Go through the material under this sentence. Return every line holding "from".

[AVAILABLE RECORDS]
• • • • •
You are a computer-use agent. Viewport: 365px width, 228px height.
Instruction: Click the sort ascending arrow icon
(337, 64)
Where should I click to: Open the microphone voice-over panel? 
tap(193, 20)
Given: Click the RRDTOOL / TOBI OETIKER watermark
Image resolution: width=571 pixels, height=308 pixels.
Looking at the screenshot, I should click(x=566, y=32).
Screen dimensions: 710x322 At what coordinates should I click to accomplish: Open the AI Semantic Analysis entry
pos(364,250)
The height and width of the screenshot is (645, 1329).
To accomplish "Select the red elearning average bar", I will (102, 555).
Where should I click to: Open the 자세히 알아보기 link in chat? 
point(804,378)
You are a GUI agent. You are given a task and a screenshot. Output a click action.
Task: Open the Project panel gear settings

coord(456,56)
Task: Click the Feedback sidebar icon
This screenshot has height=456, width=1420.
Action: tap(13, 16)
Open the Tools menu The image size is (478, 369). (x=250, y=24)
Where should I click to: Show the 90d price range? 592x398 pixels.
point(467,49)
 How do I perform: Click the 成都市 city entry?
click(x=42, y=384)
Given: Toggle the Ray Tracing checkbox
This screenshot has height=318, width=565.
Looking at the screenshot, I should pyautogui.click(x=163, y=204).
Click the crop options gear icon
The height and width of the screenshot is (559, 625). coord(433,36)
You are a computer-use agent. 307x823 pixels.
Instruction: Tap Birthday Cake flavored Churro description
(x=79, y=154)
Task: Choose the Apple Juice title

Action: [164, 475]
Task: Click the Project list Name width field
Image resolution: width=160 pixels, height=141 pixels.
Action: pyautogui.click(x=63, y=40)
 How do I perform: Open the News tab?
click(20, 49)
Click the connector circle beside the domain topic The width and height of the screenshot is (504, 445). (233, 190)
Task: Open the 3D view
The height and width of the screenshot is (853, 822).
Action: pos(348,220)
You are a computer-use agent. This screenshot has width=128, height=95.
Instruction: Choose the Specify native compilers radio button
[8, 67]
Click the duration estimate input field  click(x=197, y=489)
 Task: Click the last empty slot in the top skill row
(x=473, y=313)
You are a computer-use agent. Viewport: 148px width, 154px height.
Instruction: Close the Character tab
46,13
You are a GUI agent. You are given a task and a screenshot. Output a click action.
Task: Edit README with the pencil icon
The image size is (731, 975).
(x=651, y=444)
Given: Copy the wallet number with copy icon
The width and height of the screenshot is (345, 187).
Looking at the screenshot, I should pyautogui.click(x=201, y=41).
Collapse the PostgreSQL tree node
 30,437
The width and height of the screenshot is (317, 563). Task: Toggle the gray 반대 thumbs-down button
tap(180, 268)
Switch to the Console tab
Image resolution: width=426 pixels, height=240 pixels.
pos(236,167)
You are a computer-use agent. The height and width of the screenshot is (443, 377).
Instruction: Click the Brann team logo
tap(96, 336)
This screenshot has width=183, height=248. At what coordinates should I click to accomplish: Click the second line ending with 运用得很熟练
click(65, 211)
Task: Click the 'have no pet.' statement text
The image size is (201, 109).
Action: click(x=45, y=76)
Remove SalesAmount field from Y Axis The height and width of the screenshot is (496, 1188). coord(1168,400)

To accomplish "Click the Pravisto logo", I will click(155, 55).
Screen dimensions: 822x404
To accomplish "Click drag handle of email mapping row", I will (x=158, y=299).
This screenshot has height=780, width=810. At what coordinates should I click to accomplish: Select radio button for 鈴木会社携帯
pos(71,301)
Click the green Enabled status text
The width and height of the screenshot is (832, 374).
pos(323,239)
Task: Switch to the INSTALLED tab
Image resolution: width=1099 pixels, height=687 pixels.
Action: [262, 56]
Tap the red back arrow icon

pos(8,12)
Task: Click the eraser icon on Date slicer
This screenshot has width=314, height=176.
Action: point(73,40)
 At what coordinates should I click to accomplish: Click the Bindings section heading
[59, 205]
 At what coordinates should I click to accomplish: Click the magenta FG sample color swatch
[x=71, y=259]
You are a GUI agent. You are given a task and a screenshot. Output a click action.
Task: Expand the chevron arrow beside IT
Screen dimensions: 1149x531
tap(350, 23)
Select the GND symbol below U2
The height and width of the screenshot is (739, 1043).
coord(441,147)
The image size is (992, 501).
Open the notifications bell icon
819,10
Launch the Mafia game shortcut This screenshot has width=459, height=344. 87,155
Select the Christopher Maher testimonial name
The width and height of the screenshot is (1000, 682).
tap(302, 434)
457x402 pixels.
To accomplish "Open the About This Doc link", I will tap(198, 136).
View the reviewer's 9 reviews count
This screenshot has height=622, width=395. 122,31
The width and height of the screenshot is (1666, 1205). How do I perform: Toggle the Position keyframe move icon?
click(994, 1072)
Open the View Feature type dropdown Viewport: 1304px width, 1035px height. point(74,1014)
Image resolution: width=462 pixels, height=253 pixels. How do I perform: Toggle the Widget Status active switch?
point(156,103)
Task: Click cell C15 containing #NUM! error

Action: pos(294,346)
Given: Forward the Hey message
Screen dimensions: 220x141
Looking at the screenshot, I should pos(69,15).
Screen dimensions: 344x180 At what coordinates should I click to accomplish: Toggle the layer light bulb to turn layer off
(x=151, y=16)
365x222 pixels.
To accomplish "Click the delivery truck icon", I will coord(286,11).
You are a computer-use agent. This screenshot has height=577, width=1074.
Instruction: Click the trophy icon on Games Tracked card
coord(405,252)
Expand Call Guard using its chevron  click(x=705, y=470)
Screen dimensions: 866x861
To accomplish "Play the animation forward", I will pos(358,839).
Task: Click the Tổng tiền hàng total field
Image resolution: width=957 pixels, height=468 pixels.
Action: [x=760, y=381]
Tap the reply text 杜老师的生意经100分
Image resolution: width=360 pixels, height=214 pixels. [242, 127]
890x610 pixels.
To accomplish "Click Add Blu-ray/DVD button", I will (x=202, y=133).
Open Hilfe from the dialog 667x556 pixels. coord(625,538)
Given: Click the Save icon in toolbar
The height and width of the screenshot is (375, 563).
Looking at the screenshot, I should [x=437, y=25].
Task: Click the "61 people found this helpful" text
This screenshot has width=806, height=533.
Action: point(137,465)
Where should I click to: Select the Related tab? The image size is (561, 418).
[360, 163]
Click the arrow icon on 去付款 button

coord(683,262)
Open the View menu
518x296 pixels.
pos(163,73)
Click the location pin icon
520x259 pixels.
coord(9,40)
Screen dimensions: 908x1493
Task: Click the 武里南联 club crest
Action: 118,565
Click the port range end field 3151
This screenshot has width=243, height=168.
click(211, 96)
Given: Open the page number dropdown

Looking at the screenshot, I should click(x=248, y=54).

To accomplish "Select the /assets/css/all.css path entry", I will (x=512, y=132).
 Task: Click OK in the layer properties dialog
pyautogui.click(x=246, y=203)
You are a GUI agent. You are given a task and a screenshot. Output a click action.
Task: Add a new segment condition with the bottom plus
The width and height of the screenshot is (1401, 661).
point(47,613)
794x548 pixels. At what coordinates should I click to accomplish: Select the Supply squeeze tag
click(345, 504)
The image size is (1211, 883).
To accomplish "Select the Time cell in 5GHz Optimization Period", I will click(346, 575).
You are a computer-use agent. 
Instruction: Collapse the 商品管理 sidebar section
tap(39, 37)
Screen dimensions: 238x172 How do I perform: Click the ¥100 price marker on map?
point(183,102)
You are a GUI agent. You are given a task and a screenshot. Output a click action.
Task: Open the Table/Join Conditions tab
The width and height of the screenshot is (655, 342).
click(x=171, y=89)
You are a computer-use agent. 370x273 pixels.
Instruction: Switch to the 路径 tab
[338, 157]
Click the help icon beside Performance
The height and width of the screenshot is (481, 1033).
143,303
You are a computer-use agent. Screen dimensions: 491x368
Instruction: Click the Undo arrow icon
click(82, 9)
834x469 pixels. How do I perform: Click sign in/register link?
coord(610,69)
• • • • •
[RESULT OF THE TASK]
Remove SalesAmount field from Y Axis The height and width of the screenshot is (496, 1188). coord(1168,400)
Open Hilfe from the dialog 667x556 pixels. coord(625,538)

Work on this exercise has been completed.